"""Structural feature enrichment helpers for ``ChromData``.
This module wraps existing structure callers and projects their interval
outputs back onto the spot axis. It is deliberately independent of
``uchrom.auto_discovery`` so browser, plotting, notebooks, and discovery can
share the same structural feature layer.
"""
from __future__ import annotations
from typing import Sequence
import numpy as np
import pandas as pd
from uchrom.fea.project import INTERVAL_COLUMNS, project_interval_features_to_spots, unique_spot_intervals
from uchrom.fea.registry import append_feature_registry_entry, table_provenance
STRUCTURAL_FEATURE_COLUMNS = (
"distance_to_tad_boundary",
"inside_tad",
"loop_anchor_overlap",
"loop_anchor_count",
"distance_to_loop_anchor",
"compartment_label",
"compartment_pc2",
)
[docs]
def call_tads_multi(
cdata,
*,
chroms: Sequence[str] | None = None,
params=None,
device: str = "auto",
result_key: str = "tads",
store: bool = True,
verbose: bool = False,
) -> pd.DataFrame:
"""Call TADs on multiple chromosomes and optionally store one merged table."""
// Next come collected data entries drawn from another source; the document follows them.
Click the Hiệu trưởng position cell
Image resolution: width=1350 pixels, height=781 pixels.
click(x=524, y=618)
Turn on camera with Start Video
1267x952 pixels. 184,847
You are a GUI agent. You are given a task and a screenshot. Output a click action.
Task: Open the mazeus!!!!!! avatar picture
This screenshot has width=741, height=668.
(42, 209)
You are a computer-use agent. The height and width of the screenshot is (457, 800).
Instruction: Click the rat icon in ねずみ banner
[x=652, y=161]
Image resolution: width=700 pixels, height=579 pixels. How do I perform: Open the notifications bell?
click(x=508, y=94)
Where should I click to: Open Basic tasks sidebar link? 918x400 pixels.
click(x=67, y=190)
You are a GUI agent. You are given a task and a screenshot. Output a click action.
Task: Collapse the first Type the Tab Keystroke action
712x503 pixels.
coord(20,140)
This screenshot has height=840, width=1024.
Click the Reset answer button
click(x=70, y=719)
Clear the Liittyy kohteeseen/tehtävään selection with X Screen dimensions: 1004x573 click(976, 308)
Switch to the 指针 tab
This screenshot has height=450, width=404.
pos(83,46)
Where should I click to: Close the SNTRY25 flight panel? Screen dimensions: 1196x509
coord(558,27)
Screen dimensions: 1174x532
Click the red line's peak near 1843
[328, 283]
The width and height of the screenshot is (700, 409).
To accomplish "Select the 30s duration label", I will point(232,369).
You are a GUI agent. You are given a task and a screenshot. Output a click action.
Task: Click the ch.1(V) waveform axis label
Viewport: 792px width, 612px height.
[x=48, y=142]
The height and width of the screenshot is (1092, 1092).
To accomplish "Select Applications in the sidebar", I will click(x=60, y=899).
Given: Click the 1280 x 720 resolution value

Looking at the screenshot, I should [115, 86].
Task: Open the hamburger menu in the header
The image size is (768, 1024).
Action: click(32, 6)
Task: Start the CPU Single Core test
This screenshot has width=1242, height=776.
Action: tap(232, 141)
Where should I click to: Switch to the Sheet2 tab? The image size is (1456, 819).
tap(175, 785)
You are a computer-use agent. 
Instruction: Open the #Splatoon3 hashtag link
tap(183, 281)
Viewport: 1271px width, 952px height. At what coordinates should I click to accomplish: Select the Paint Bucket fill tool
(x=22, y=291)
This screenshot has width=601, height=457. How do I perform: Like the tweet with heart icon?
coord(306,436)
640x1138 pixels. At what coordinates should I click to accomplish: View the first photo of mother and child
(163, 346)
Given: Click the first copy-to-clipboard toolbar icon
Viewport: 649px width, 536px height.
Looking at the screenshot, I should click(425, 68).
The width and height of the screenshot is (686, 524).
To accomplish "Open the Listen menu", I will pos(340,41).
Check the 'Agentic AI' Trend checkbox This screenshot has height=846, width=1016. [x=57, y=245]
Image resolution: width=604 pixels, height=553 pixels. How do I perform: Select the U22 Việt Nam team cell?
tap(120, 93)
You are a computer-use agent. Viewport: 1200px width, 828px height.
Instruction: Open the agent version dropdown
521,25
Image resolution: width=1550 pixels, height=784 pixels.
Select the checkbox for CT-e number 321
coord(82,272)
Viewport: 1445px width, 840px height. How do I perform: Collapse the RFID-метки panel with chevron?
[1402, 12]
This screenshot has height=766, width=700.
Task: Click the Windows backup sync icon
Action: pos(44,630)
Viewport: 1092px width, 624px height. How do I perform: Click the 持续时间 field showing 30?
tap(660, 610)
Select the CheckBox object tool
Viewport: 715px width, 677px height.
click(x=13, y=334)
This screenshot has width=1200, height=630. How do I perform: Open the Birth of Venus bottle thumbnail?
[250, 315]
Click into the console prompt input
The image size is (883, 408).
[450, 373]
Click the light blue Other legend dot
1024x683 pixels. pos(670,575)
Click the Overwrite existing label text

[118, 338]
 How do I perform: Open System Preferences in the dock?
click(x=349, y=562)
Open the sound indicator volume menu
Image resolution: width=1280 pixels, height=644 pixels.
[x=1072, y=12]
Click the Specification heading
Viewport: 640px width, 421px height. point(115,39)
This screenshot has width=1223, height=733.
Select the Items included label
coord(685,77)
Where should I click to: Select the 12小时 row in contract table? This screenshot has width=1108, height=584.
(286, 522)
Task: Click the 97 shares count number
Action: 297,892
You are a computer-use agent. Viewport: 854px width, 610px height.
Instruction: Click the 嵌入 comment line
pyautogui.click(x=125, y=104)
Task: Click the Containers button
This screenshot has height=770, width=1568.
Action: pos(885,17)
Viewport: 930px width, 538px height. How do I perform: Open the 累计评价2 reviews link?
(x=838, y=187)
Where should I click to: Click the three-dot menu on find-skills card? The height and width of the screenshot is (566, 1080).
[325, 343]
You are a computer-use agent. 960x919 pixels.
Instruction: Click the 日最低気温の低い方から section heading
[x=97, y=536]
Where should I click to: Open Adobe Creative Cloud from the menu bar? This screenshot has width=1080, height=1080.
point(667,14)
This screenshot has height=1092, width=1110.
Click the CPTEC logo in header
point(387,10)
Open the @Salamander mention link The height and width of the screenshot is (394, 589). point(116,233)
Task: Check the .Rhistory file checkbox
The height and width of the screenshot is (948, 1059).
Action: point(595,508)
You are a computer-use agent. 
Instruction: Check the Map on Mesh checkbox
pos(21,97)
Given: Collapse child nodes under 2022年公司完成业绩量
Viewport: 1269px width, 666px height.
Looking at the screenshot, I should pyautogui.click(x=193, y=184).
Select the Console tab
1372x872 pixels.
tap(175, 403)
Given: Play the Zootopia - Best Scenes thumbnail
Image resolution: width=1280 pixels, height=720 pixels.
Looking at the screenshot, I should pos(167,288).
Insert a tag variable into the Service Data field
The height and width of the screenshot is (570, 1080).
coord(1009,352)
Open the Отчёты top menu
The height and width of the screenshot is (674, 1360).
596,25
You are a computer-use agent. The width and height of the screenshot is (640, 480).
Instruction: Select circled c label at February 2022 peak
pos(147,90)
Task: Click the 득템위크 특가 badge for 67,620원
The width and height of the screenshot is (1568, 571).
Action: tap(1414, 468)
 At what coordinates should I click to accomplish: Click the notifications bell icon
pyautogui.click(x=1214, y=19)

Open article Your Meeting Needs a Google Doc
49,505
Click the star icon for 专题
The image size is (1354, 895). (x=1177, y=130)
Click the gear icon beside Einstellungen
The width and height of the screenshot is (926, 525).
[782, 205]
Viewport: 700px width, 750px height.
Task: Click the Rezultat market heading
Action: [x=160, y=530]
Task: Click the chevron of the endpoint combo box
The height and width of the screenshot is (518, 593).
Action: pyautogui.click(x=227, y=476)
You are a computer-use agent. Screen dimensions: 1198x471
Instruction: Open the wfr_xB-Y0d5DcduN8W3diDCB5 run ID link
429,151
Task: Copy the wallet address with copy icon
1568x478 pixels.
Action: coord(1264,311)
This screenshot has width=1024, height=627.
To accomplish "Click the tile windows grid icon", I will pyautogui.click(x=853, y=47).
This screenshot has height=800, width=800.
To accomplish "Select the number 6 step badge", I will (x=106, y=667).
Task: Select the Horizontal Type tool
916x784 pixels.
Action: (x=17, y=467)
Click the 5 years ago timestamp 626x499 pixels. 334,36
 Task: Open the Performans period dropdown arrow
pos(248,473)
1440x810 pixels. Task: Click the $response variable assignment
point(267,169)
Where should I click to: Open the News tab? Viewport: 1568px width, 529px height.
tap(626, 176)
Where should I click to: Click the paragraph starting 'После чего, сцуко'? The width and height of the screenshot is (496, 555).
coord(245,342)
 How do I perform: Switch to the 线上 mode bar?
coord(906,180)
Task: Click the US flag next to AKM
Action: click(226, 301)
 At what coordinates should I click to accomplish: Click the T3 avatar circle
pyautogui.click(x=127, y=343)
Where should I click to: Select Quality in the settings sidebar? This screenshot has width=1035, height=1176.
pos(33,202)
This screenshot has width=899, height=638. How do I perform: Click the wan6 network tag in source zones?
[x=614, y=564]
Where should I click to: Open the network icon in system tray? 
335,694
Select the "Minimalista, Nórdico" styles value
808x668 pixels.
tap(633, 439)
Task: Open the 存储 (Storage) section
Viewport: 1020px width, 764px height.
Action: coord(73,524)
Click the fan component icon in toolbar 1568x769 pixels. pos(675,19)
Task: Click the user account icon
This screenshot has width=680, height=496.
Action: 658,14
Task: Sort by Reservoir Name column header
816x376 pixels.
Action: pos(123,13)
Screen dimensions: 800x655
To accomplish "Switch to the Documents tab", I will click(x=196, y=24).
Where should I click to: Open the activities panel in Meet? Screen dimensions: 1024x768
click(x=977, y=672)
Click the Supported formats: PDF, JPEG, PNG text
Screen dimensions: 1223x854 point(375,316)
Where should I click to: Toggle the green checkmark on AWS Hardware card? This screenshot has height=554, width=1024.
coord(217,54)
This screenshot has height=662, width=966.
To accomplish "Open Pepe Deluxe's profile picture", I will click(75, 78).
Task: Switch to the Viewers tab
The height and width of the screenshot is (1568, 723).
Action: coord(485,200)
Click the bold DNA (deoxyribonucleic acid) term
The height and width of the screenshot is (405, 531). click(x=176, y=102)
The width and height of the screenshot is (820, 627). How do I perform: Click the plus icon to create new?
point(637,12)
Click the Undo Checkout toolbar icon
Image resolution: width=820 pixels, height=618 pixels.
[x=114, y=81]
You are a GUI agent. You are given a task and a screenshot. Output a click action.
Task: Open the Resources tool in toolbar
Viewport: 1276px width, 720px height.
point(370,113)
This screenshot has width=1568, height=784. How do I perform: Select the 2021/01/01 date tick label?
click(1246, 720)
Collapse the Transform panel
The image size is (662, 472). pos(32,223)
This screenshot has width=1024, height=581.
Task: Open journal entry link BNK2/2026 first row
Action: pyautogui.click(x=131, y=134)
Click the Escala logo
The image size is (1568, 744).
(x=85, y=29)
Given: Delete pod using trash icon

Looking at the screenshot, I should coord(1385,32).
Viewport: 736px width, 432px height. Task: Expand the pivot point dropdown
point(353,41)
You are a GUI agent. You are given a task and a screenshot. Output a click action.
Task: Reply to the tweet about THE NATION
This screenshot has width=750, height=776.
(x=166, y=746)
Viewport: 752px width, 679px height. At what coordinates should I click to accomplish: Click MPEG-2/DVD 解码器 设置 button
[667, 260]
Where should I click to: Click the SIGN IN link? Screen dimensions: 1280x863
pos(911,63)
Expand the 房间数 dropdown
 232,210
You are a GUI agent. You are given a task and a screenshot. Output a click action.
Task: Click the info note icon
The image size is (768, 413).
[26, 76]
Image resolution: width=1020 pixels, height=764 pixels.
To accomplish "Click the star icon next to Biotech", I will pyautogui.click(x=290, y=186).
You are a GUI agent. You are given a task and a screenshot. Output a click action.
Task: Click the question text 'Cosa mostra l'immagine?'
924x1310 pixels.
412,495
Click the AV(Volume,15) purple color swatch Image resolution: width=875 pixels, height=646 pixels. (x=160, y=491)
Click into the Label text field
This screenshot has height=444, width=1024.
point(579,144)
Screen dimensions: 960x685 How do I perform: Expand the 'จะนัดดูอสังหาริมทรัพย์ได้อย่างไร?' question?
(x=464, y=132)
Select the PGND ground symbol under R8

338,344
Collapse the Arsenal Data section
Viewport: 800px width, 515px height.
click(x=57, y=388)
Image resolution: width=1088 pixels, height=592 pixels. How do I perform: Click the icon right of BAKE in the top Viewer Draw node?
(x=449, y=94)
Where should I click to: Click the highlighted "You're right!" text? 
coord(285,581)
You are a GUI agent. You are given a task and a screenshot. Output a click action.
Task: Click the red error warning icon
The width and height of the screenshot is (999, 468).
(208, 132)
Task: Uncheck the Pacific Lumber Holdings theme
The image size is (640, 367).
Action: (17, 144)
from uchrom.strc.tad import call_tads_by_pval
rows = []
for chrom in _chroms(cdata, chroms):
df = call_tads_by_pval(
cdata,
chrom=chrom,
params=params,
device=device,
store=False,
verbose=verbose,
)
if not df.empty:
rows.append(df)
out = _concat_or_empty(rows, _empty_tads())
if store:
cdata.results[result_key] = out
return out
[docs]
def call_loops_multi(
cdata,
*,
chroms: Sequence[str] | None = None,
params=None,
device: str = "auto",
result_key: str = "loops",
store: bool = True,
verbose: bool = False,
) -> pd.DataFrame:
"""Call loops on multiple chromosomes and optionally store one merged table."""
from uchrom.strc.loop import call_loops_axiswise_f
rows = []
for chrom in _chroms(cdata, chroms):
df = call_loops_axiswise_f(
cdata,
chrom=chrom,
params=params,
device=device,
store=False,
verbose=verbose,
)
if not df.empty:
rows.append(df)
out = _concat_or_empty(rows, _empty_loops())
if store:
cdata.results[result_key] = out
return out
[docs]
def call_compartments_multi(
cdata,
*,
chroms: Sequence[str] | None = None,
params=None,
device: str = "auto",
result_key: str = "compartments",
store: bool = True,
verbose: bool = False,
) -> pd.DataFrame:
"""Call compartments on multiple chromosomes and store one merged table."""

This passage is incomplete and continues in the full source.